Researcher Affiliation Academia 1 Tsinghua University, 2 Shanghai Qi Zhi Institute, 3 University of Science and Technology Beijing, 4 Stanford University
Pseudocode Yes Algorithm 1: The VACL Algorithm
Open Source Code Yes Our project website is at https://sites.google.com/view/vacl-neurips-2021. (This project website links to a GitHub repository: https://github.com/PKU-RL/VACL)
Open Datasets Yes We consider four tasks over two environments, Simple-Spread and Push-Ball in the multi-agent particle-world environment (MPE) [19], and Ramp-Use and Lock-and-Return in the Mu Jo Co-based hide-and-seek environment (Hn S) [2].
Dataset Splits No The paper references datasets/environments (MPE, Hn S) but does not provide specific train/validation/test dataset splits (e.g., percentages, sample counts, or citations to predefined splits) needed for reproduction.
Hardware Specification Yes Every experiment is repeated over 3 seeds and performed on a desktop machine with one 64-core CPU and one 2080-Ti GPU, which is used for forward action computation and training updates.
Software Dependencies No The paper does not provide specific software dependencies with version numbers (e.g., Python 3.8, PyTorch 1.9, CUDA 11.1) needed to replicate the experiment.

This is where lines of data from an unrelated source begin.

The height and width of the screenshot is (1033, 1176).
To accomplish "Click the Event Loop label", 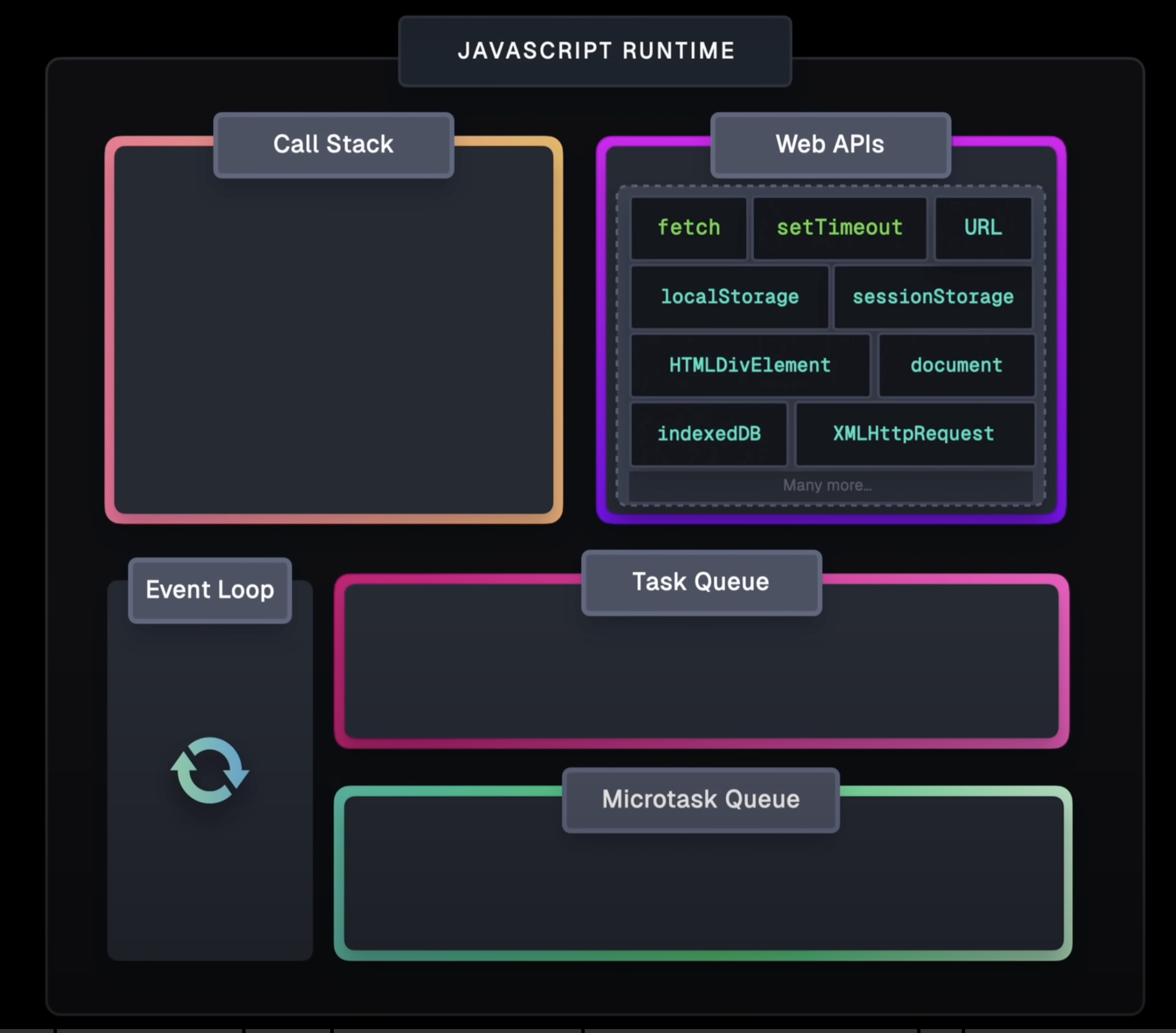I will pyautogui.click(x=210, y=590).

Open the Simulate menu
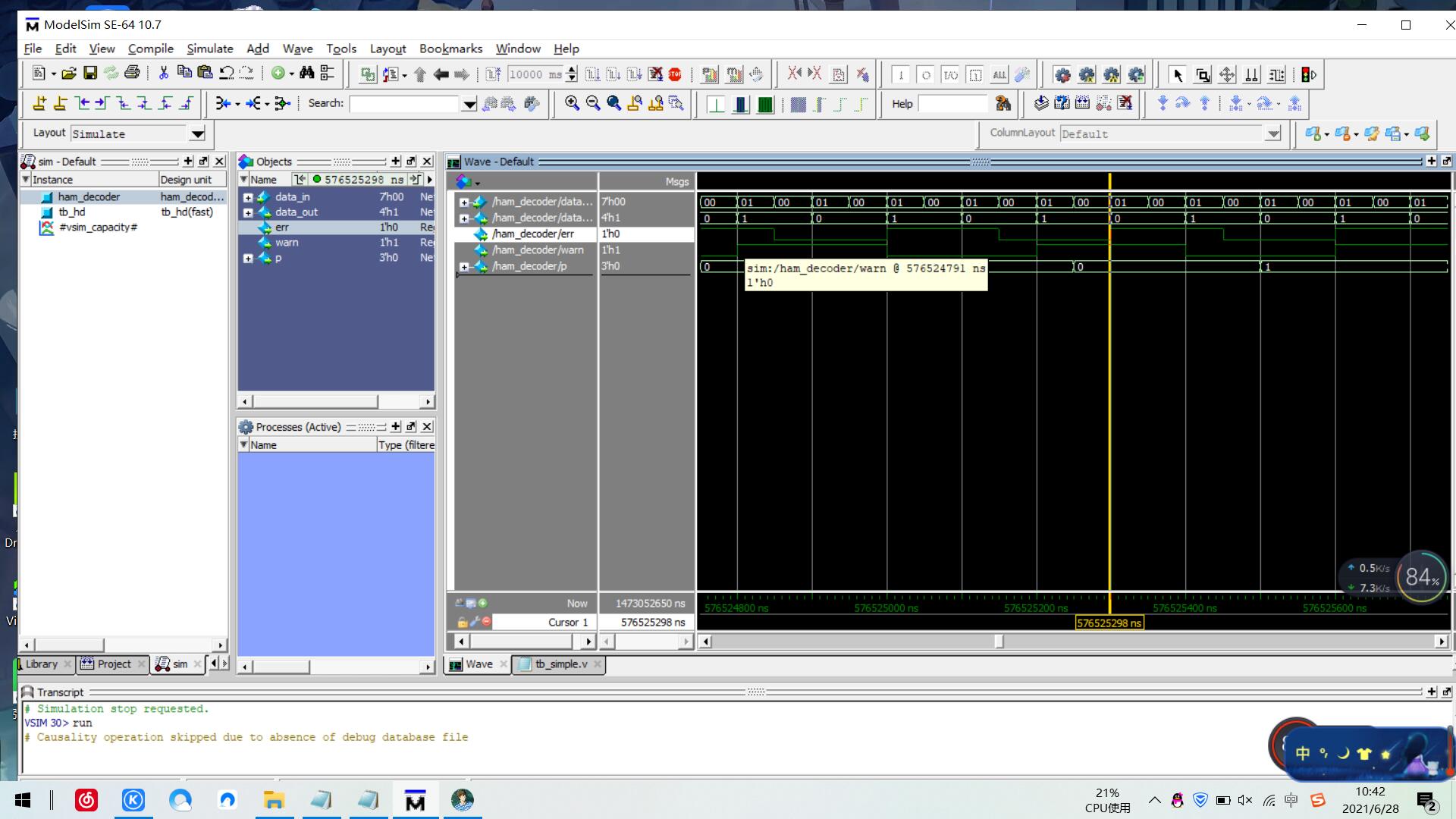pos(209,49)
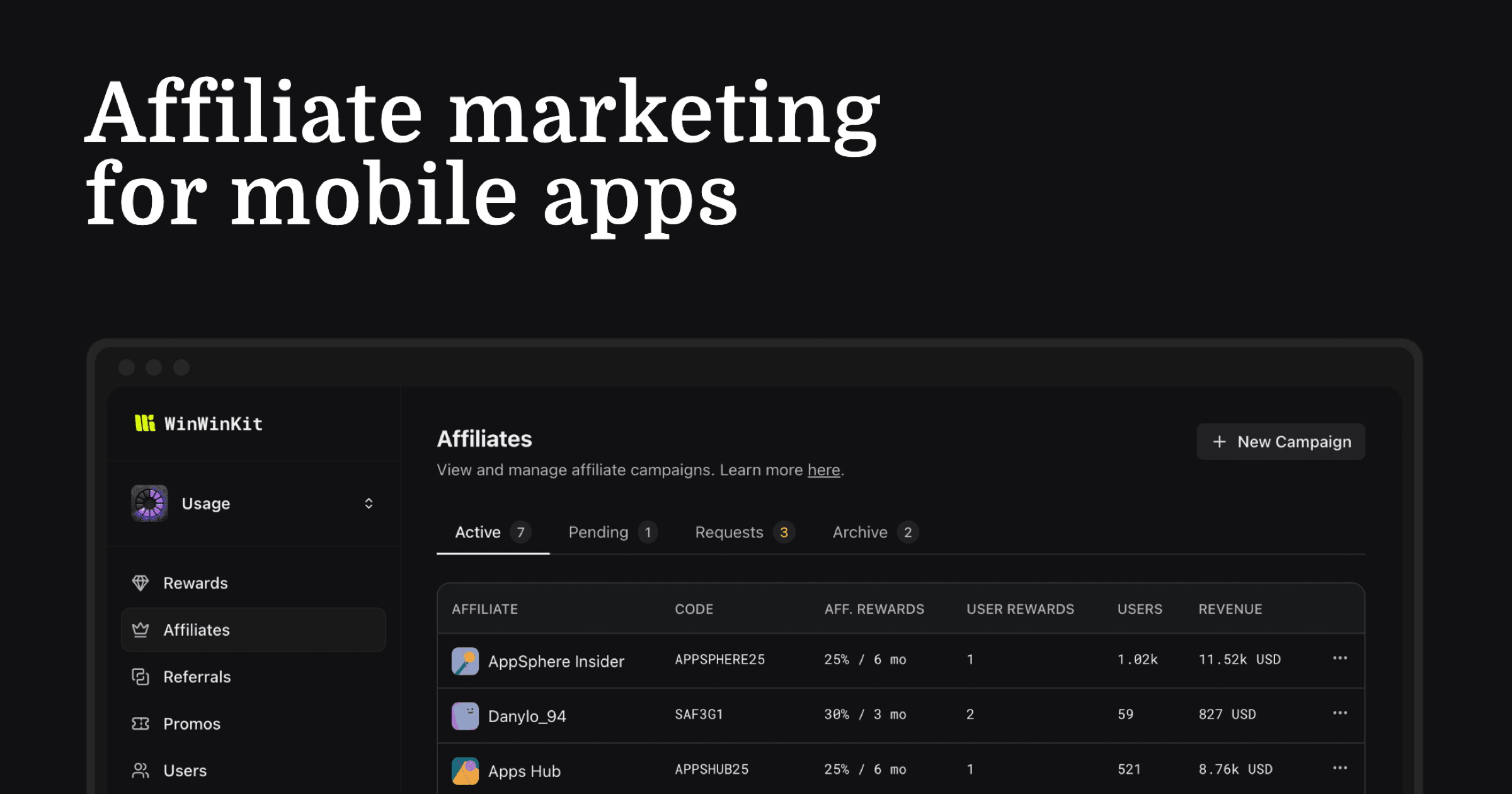Click the New Campaign button
This screenshot has height=794, width=1512.
pyautogui.click(x=1281, y=442)
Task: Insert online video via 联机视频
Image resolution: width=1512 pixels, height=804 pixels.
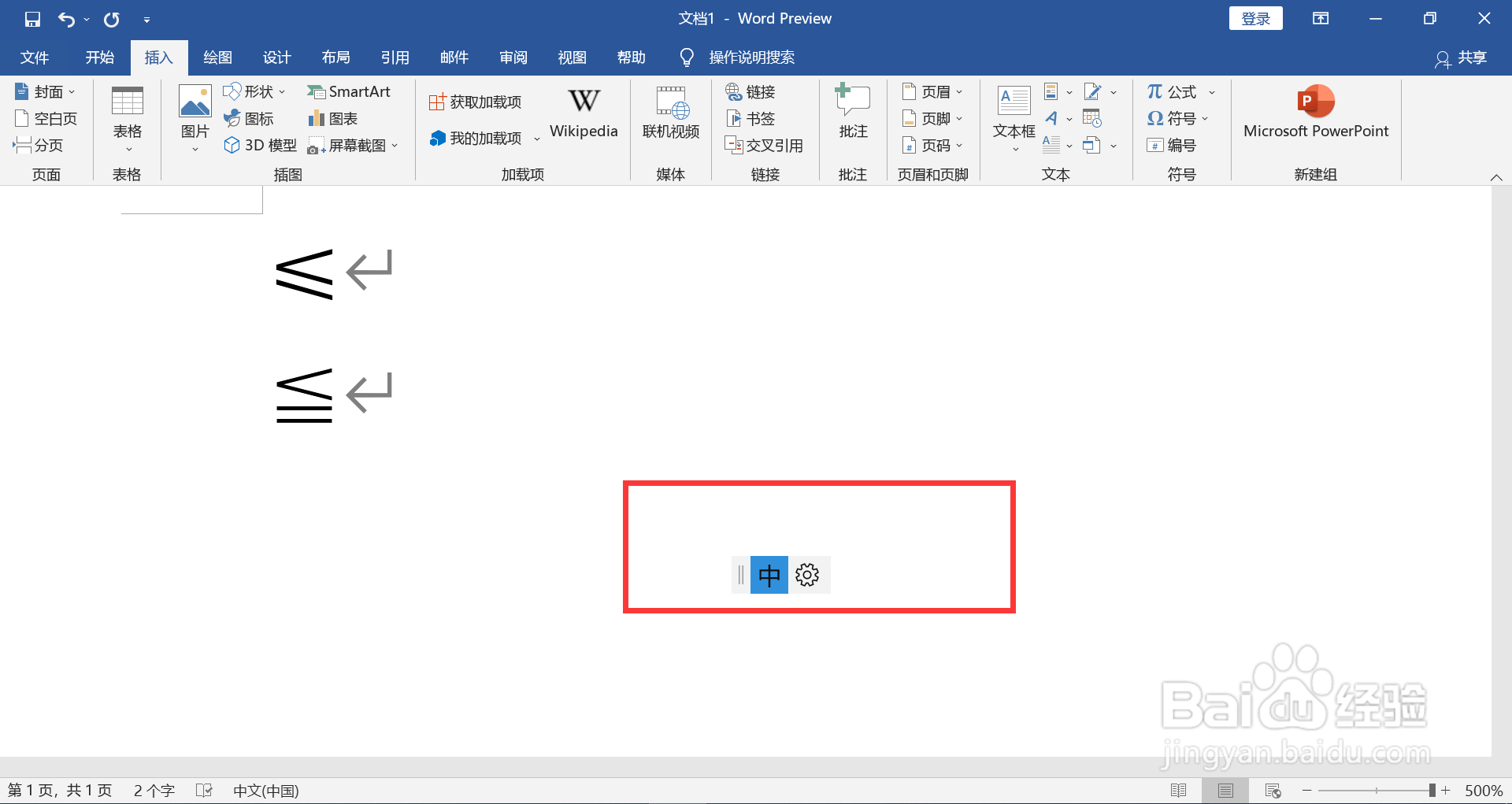Action: (670, 114)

Experiment Setup Yes Every experiment is repeated over 3 seeds and performed on a desktop machine with one 64-core CPU and one 2080-Ti GPU, which is used for forward action computation and training updates. For PC-Unif and VACL, we start with n0 = 4 in Simple-Spread and n0 = 2 in Push-Ball and then switch to the desired agent number.